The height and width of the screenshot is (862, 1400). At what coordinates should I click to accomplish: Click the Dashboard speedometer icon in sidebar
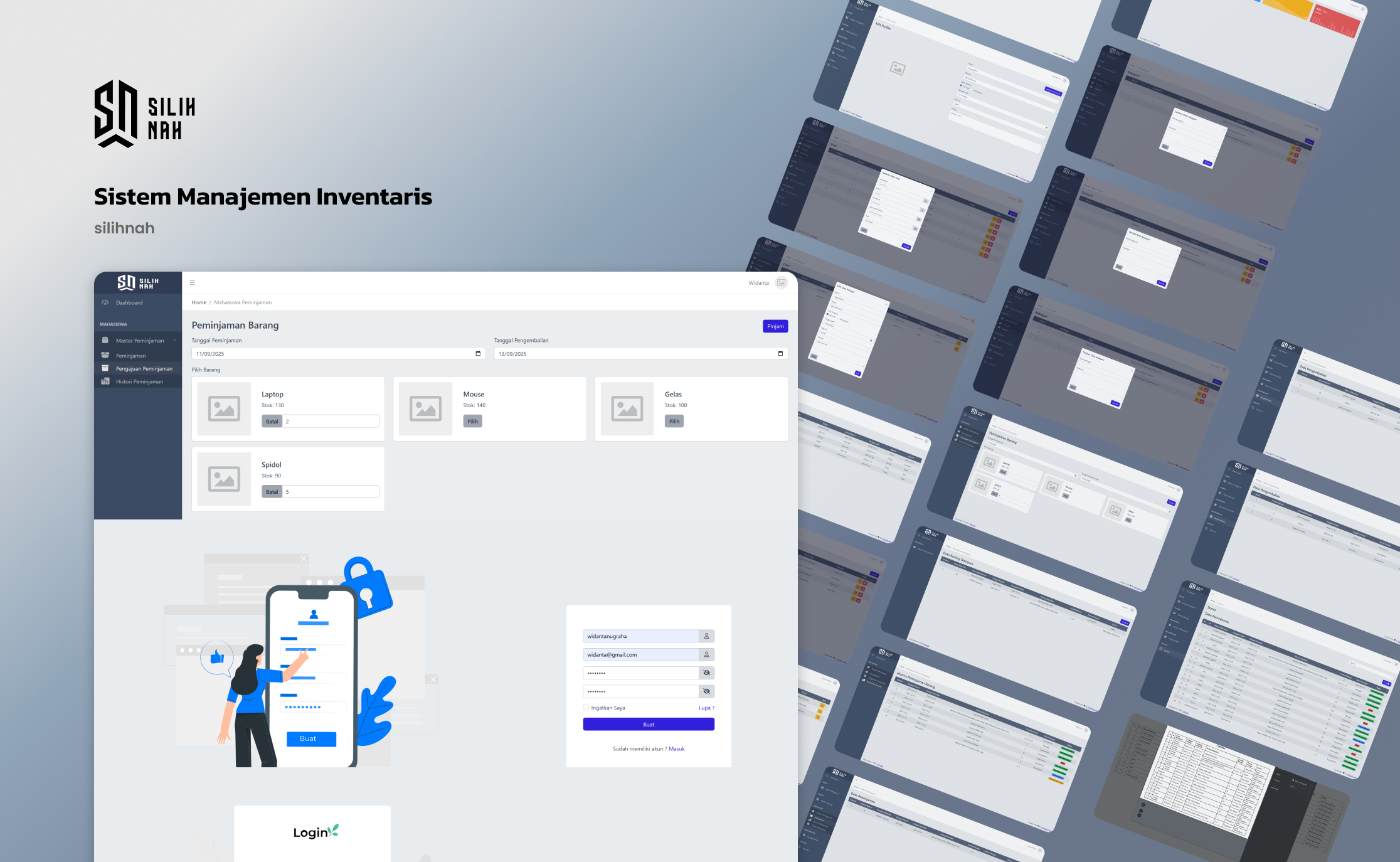pyautogui.click(x=105, y=302)
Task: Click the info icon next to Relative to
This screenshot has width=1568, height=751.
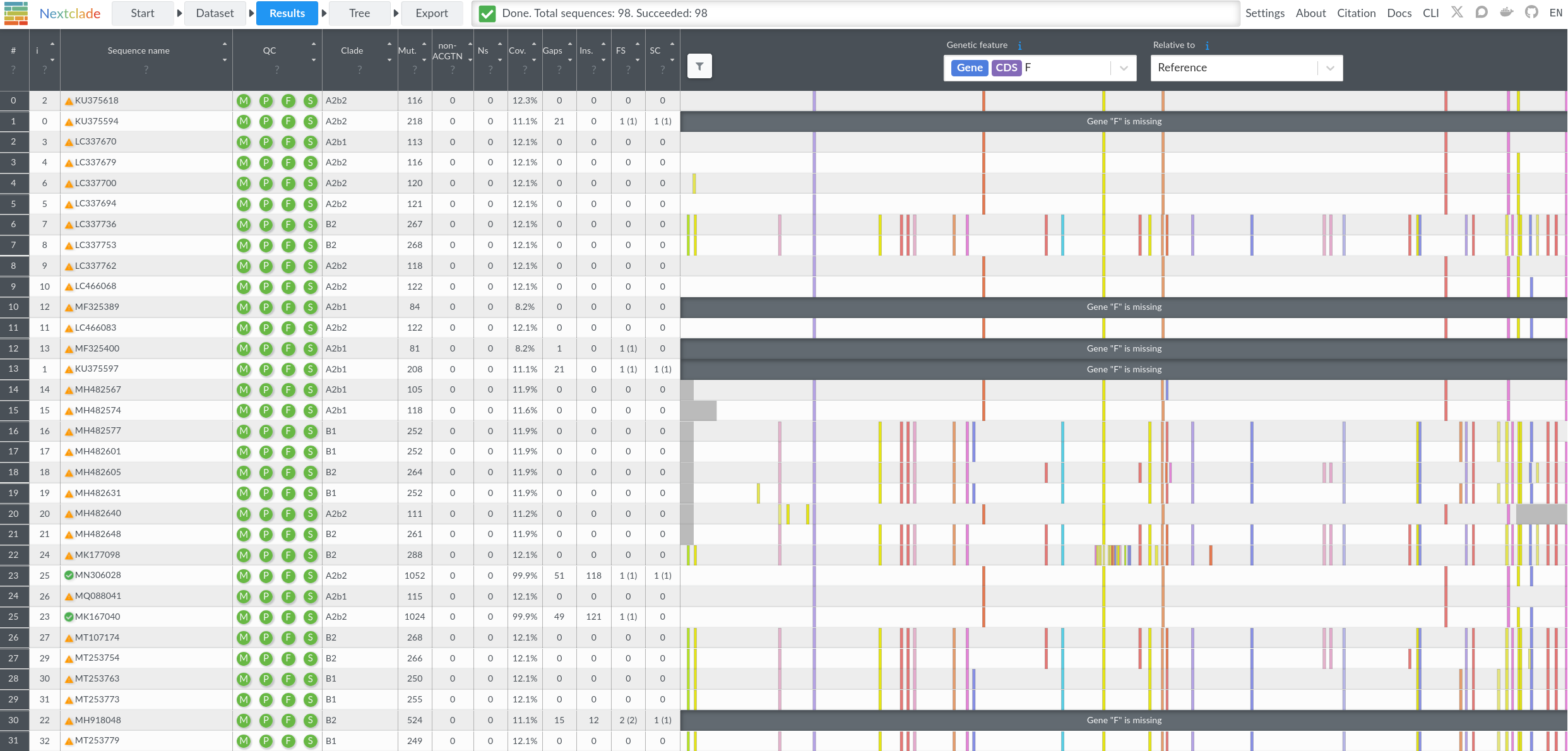Action: click(x=1207, y=45)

**WHAT NEEDS TO BE DONE:** Copy the text of every row above word for word, leaving out the pictures.

**COMPLETED EXERCISE:**
The height and width of the screenshot is (862, 1400). At what coordinates should I click to accomplish: Click the Dashboard speedometer icon in sidebar
pyautogui.click(x=105, y=302)
Task: Click the info icon next to Relative to
This screenshot has width=1568, height=751.
Action: click(x=1207, y=45)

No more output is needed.